Anyone can learn to tweet. But forming and articulating a cogent argument in any medium requires thinking, writing, and communication skills.
31
While those skills are increasingly expressed through text messaging, PowerPoint, and email, they are not taught by them. Similarly, it’s easy to learn to “use” a computer, but the underlying math skills necessary for accounting or engineering require solid preparation that only comes by doing problem sets – readily accomplished with or without a computer. In other words, there’s a big difference between learning the digital tools of modern life (easy to pick up and getting easier by the day, thanks to improving technology) and learning the critical thinking skills necessary for an information age (hard to learn and therefore demanding good adult guidance). If anything, it’s less
useful to master the tools of today, because we know there will be different tools tomorrow.

What Wise Parents Know

For about a month in the spring of 2013, I spent my mornings at Lakeside School, a private school in Seattle whose students are the scions of the Pacific Northwest elite. The beautiful red-brick campus looks like an Ivy League college and costs almost as much to attend. The school boasts Bill Gates among its alumni, and there is no dearth of technology. Teachers post assignments on the school’s intranet; classes communicate by email; and every student carries a laptop (required) and a smartphone (not).

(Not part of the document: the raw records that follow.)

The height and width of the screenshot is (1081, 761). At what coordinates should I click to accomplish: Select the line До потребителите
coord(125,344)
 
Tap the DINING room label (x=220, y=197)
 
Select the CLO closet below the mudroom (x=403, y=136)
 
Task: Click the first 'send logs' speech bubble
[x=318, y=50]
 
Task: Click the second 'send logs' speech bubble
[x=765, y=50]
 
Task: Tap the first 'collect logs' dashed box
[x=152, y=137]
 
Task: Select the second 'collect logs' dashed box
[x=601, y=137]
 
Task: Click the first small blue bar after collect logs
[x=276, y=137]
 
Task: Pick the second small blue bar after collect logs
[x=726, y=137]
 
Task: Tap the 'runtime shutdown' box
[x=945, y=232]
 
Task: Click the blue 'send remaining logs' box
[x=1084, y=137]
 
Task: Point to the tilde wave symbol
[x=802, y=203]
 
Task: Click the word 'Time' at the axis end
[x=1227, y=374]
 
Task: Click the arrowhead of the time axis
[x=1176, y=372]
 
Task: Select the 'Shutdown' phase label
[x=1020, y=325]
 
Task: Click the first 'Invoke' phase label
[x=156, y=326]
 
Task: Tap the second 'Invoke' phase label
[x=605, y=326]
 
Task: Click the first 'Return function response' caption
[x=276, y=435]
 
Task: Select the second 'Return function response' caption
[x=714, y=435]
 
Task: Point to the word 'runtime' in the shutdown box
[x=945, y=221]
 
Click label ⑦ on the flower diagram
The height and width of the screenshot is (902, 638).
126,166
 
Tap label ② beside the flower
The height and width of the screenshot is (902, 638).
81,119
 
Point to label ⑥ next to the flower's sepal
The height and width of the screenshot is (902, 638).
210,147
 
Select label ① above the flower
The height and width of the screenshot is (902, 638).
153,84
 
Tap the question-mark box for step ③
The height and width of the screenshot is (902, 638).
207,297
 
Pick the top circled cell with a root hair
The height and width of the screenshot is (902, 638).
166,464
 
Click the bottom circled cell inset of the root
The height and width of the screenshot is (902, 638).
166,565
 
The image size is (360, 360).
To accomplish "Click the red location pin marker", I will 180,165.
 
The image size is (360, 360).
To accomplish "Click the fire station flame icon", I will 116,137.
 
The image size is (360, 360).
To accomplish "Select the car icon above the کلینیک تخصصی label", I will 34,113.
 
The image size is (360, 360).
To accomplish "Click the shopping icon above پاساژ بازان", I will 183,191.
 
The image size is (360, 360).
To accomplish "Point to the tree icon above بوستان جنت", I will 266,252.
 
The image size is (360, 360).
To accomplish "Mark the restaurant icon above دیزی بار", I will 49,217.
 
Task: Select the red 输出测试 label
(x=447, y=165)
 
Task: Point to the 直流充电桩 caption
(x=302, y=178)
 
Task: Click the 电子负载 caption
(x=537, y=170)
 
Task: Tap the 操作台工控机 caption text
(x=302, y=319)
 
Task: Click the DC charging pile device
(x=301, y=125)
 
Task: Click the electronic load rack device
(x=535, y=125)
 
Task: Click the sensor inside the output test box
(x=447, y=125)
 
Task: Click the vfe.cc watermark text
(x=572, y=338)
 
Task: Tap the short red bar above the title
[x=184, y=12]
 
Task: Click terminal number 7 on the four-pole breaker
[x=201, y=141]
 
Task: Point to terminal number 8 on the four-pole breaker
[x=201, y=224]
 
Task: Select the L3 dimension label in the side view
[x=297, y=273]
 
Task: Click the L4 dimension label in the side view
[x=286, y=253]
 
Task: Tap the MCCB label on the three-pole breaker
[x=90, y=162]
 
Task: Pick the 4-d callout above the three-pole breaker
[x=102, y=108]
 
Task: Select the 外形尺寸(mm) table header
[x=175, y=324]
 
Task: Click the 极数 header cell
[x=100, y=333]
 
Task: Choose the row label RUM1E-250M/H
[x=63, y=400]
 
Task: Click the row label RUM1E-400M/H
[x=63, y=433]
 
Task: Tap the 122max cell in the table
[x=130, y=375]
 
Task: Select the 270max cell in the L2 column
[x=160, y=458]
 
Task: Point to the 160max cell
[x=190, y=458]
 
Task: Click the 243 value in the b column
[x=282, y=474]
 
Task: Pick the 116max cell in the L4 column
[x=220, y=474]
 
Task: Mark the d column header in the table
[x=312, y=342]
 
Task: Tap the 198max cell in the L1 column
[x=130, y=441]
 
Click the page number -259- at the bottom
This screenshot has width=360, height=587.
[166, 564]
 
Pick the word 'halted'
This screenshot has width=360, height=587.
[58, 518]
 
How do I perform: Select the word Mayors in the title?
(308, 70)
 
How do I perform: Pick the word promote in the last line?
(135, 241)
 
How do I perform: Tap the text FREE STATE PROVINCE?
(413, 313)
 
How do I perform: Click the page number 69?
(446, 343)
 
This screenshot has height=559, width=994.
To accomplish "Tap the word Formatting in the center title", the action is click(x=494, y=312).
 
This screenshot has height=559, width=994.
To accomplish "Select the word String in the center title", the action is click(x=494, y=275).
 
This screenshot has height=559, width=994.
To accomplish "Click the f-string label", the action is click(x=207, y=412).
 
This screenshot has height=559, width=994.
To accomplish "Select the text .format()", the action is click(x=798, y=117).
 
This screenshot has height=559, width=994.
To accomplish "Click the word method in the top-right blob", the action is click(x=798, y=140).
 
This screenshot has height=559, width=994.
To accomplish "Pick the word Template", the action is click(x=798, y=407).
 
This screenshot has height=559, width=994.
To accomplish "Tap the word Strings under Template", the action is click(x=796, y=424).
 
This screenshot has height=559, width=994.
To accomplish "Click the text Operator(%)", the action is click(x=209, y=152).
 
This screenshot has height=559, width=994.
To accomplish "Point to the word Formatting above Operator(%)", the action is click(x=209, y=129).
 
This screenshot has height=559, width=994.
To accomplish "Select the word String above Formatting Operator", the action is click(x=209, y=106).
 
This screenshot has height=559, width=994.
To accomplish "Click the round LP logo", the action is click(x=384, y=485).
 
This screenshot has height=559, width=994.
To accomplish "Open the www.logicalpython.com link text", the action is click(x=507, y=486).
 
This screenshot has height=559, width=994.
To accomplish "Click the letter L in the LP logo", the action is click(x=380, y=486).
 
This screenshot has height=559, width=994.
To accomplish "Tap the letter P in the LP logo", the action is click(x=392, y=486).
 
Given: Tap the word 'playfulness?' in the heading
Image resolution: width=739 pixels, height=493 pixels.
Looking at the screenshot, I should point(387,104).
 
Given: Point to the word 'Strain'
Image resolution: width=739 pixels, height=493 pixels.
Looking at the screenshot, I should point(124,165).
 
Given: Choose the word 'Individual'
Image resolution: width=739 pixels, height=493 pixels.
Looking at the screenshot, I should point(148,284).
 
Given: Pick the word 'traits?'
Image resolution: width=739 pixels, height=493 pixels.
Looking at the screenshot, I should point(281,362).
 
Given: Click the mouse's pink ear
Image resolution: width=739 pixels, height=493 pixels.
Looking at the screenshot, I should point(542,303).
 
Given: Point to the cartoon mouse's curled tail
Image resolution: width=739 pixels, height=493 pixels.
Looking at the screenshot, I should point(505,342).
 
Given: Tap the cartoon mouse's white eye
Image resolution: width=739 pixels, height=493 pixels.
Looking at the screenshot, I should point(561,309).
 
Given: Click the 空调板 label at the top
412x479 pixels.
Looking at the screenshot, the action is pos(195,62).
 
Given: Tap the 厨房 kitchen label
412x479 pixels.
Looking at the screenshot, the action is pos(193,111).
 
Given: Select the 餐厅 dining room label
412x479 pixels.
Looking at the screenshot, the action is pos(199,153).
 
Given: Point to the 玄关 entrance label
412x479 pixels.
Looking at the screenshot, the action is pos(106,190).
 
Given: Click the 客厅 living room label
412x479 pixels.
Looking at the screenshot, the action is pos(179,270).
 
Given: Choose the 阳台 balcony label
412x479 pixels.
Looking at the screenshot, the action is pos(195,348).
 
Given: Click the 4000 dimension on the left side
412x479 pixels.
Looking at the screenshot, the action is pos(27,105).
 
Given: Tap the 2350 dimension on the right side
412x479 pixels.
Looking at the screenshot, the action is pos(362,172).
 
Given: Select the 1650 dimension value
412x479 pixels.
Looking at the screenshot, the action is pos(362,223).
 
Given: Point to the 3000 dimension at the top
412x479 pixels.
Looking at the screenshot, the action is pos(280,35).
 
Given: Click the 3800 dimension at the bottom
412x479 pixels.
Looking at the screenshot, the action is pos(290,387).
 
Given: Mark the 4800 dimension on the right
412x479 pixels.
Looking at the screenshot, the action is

In this context, what do parents do when they think their children need an extra boost? I was there as a substitute tutor for a friend whose students spanned the academic spectrum. A few of them were taking honors calculus. They were diligent but wanted a sounding board as they worked on tough problems. Others, sometimes weighed down by intensive extracurricular activities, struggled in geometry and algebra. I would review material with them and offer pointers as they did assignments. Yet another group required no substantive help at all. They just needed some prodding to finish their homework on time. Despite their differences, the students had one thing in common: What their parents were paying for was adult supervision.

All of the content I tutored is available on math websites and in free Khan Academy videos, and every student had round-the-clock Internet access. But even with all that technology, and even at a school with a luxurious 9:1 student-teacher ratio, what their parents wanted for their kids was extra adult guidance. If this is the case for Lakeside students with their many life advantages, imagine how much more it must be the case for the world’s less privileged children.

If the Labors of Hercules had an intellectual equivalent, it would be modern education. By the end of high school, we expect a student to know about 60,000 words; read
To Kill a Mockingbird
; learn the Pythagorean theorem; absorb a national history; and have peered through
a microscope. Advanced students will put on Greek tragedies; rediscover the principles of calculus; memorize the Gettysburg Address; and measure the pull of gravity. In effect, students have twelve years to reconstruct the world’s profoundest thoughts – discoveries that history’s greatest thinkers took centuries to hit upon.

This is not casual play, and it requires directed motivation. It doesn’t matter what flashy interactive graphics exist to teach this material unless a child does the hard internal work to digest it. To persevere, children need guidance and encouragement for all the hours of a school day, at least nine months of the year, sustained over twelve years. Electronic technology is simply not up to the task. What’s worse, it distracts students from the necessary effort with blingy rewards and cognitive candy. The essence of quality children’s education continues to be caring, knowledgeable, adult attention.

Miracle or Mirage?

Yet, it can’t be true that technology never helps education. That doesn’t square with what my team found with the MultiPoint pilot, or, for that matter, with any project where formal trials prove a technology’s value. There is plenty of reliable research in which students with technology gain something over those without.